Record set
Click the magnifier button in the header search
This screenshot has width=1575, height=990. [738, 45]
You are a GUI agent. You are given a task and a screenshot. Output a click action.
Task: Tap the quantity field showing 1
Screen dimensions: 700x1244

What the exercise asks
Exactly as shown above, copy out the material.

Result for this task
Click the magnifier button in the header search
This screenshot has width=1575, height=990. [738, 45]
You are a GUI agent. You are given a task and a screenshot. Output a click action.
Task: Tap the quantity field showing 1
Screen dimensions: 700x1244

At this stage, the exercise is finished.